Troubleshoot Database Performance in Wildfly

Steps for troubleshooting database performance in Wildfly.

The following instructions have been tested with Wildfly 14.

  1. Run the following commands to enable performance and SQL logging in Hibernate.

    cd ${WILDFLY_HOME}
    ./bin/jboss-cli.sh --connect '/subsystem=datasources/data-source=ejbcads/statistics=pool:write-attribute(name=statistics-enabled,value=true)'
    ./bin/jboss-cli.sh --connect '/subsystem=datasources/data-source=ejbcads/statistics=jdbc:write-attribute(name=statistics-enabled,value=true)'
    ./bin/jboss-cli.sh --connect '/system-property=hibernate.generate_statistics:add(value=true)'
    ./bin/jboss-cli.sh --connect '/system-property=hibernate.show_sql:add(value=true)'
    ./bin/jboss-cli.sh --connect '/subsystem=logging/logger=org.hibernate.stat:add()'
    ./bin/jboss-cli.sh --connect '/subsystem=logging/logger=org.hibernate.stat:write-attribute(name=level, value=DEBUG)'
  2. Run the following commands to enable debugging of EJBCA and CeSeCore.

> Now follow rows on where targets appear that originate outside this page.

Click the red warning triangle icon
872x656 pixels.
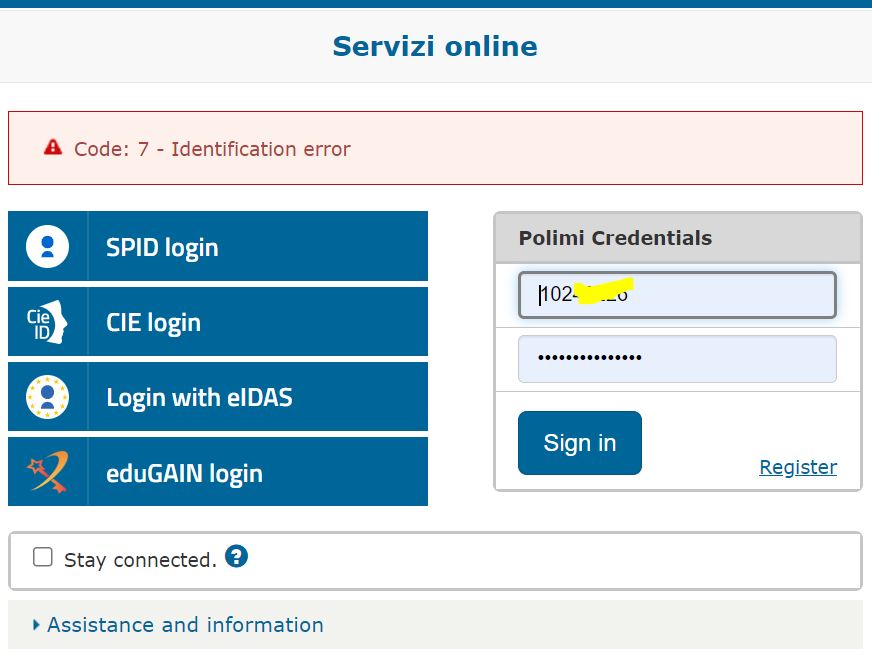(x=53, y=147)
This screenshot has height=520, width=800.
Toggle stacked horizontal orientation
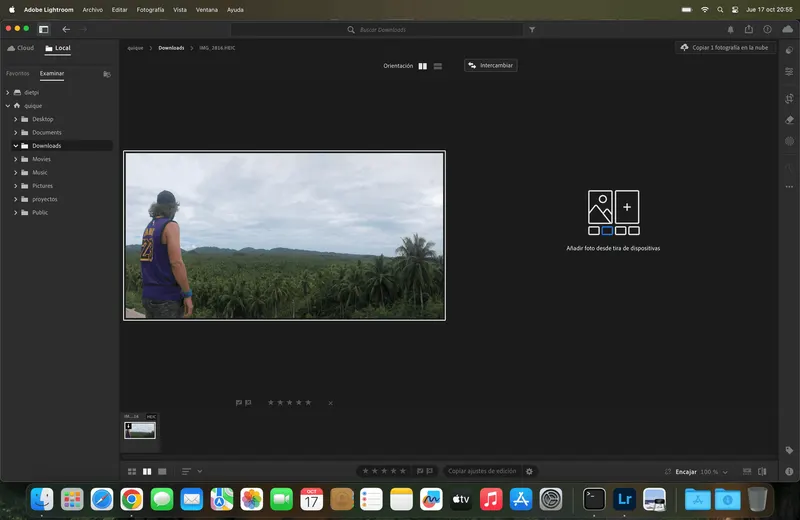pyautogui.click(x=438, y=66)
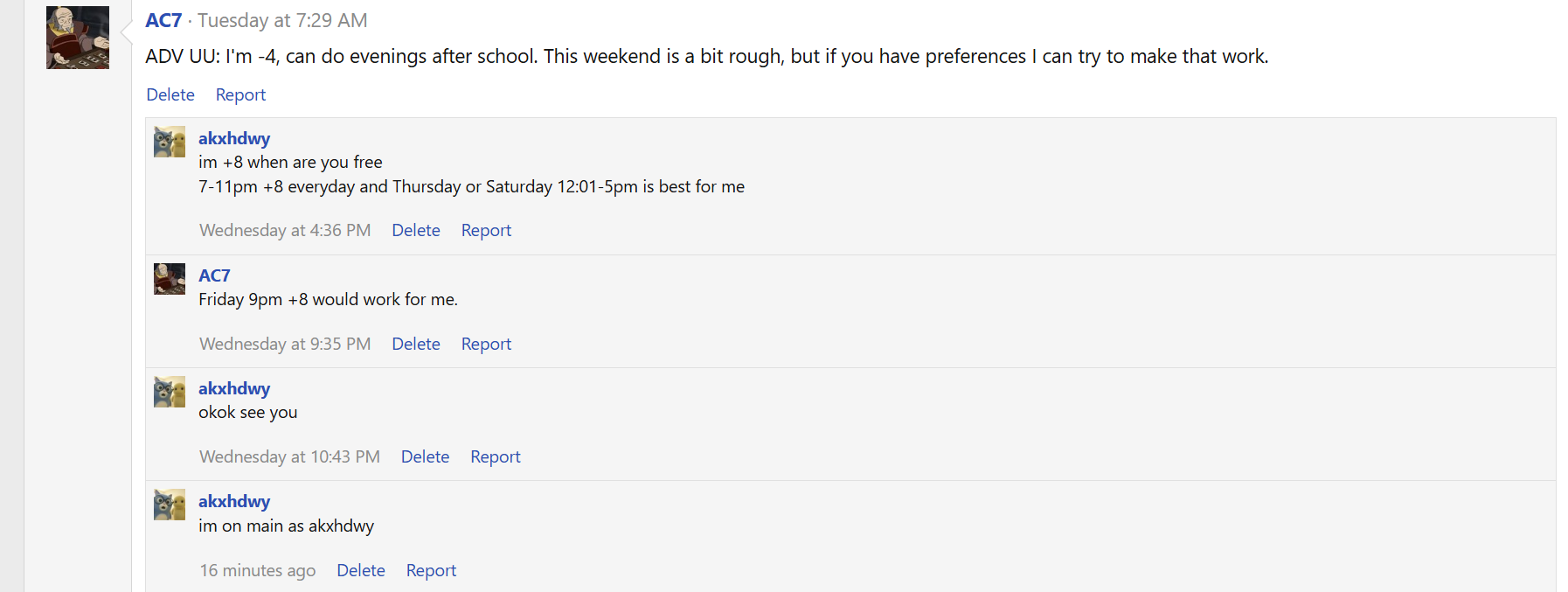Viewport: 1568px width, 592px height.
Task: Click akxhdwy avatar on 'okok see you'
Action: click(x=170, y=392)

    ./bin/jboss-cli.sh --connect '/subsystem=logging/logger=org.ejbca:write-attribute(name=level, value=DEBUG)'
    ./bin/jboss-cli.sh --connect '/subsystem=logging/logger=org.cesecore:write-attribute(name=level, value=DEBUG)'
  3. Restart Wildfly.

    systemctl restart wildfly
  4. Load EJBCA in the browser and tail the logfile

    tail -f /opt/jboss/standalone/log/server.log
  5. It can be good to know the load times reported by the browser for reference. Assuming Chromium is being used, you can see how much time it takes to load different resources by pressing Ctrl+Shift+I and opening the Network tab as shown in the screenshot below.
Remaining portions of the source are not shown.